È un ritorno titanico, quello di Darren Aronofsky alla Mostra del Cinema di Venezia con The Whale. In tutti i sensi. Leone d’Oro 2008 con The Wrestler, arriva con Brendan Fraser a presentare in anteprima mondiale il suo nuovo, atteso progetto. «Grazie per l’accoglienza calorosa – dice Fraser ai giornalisti che lo applaudono a lungo all’incontro stampa – Spero solo che questo film possa conquistare i cuori di chi lo guarda, tanto quanto ha conquistato il mio». 

Ci sono voluti dieci anni per realizzarlo, e due per il casting: «Con Fraser siamo vicini di casa a New York  - racconta Aronofsky – e dopo averlo visto in un film low budget l’ho proposto per il ruolo da protagonista: già al primo reading ci ha fatto venire i brividi a tutti». È semplicemente perfetto nei panni dell’extralarge Charlie con il debole per Moby Dick (o meglio, per un tema al riguardo). Il suo personaggio è un professore online di rara empatia, che a causa di una forma grave di obesità non riesce più neanche a muoversi. Goffo, impacciato, legge le tesine dei suoi studenti con passione e usa il cibo – che divora in quantità – per riempire il vuoto di un’esistenza segnata da un lutto importante. Quello dell'uomo di cui è stato perdutamente innamorato e per cui ha lasciato moglie e figlia. La prima la interpreta Samantha Morton, la seconda – un concentrato di impertinenza, rabbia e tormento adolescenziale – Sadie Sink di Stranger Things. A completare il cast c’è Hong Chau nei panni del personaggio più divertente: la caustica Liz che fa da confidente e infermiera a Charlie e si prende ogni giorno cura di lui, senza risparmiarsi battute e battutacce. È l’ironia, e l’intelligenza della scrittura solida di Samuel D. Hunter, che fa di questo dramma di un padre morente un film assolutamente godibile per tutti, con punte di umorismo dissacrante sui più diversi temi, dalla religione fino all’obesità. Nessuna traccia di retorica, ogni personaggio è approfondito quanto basta a restituirne una versione tridimensionale e rimanere impresso, senza l'ombra di un giudizio: «È una storia di lente rivelazioni, in cui ogni giudizio è volutamente sospeso – spiega Aronofsky - Tutti i personaggi del film sono a vario titolo giudicabili, ma nessuno è giudicato perché, per dirla con il protagonista, non si può giudicare un libro dalla copertina»

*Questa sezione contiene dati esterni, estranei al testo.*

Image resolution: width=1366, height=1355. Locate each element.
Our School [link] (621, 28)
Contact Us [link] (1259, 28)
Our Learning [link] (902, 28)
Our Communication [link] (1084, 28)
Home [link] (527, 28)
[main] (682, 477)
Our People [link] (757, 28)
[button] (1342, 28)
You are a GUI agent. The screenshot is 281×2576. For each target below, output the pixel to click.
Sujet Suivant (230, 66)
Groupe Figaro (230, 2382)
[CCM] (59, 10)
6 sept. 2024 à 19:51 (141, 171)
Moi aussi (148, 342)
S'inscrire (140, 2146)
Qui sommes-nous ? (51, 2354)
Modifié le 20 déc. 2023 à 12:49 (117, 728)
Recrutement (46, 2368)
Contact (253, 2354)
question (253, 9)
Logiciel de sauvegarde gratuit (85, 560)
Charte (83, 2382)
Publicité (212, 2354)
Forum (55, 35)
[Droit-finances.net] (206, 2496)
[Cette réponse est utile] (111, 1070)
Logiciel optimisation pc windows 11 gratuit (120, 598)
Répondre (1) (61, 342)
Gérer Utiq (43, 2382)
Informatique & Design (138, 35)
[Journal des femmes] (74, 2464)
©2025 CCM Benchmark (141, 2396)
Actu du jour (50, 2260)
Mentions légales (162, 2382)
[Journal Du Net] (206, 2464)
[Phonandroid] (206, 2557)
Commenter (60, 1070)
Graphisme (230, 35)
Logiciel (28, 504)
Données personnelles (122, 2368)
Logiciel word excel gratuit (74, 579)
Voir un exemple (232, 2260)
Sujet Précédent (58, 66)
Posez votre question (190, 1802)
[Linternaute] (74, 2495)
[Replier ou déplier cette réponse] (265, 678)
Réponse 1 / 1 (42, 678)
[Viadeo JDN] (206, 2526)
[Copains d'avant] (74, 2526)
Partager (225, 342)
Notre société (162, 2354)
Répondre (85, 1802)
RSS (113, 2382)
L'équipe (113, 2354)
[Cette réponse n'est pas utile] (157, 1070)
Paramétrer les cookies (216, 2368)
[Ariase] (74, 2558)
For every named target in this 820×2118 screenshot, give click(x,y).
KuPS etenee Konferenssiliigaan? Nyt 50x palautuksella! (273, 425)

Girandolo in un unico ambiente e nell’unico tempo di oggi – salvo un flashback importante -, Darren Aronofsky firma un film grandioso sul passare del tempo e sul peso delle scelte, sulla paternità e sulla malattia, sull'amore e sull'assumersi le responsabilità dei propri errori, riuscendo a restituire magistralmente la complessità di abitare un corpo fuorimisura. Lo "indossa" un uomo carico di luce interiore: di lui resta la passione per la letteratura, l’amore per la figlia, l’ottimismo e l'incrollabile fiducia nel prossimo, che lo stesso Brendan Fraser ci tiene a sottolineare: «La mia battuta preferita del film è che nessuno è incapace di amare: dobbiamo aggrapparci all’amore gli uni con gli altri». 

Resta, infine, un messaggio che Charlie scrive in stampatello, ai suoi studenti come agli spettatori: “Fanculo le tesine (…) dovete scrivere solo cose SINCERE”. Ecco la qualità primaria di un ottimo film come The Whale, la sincerità.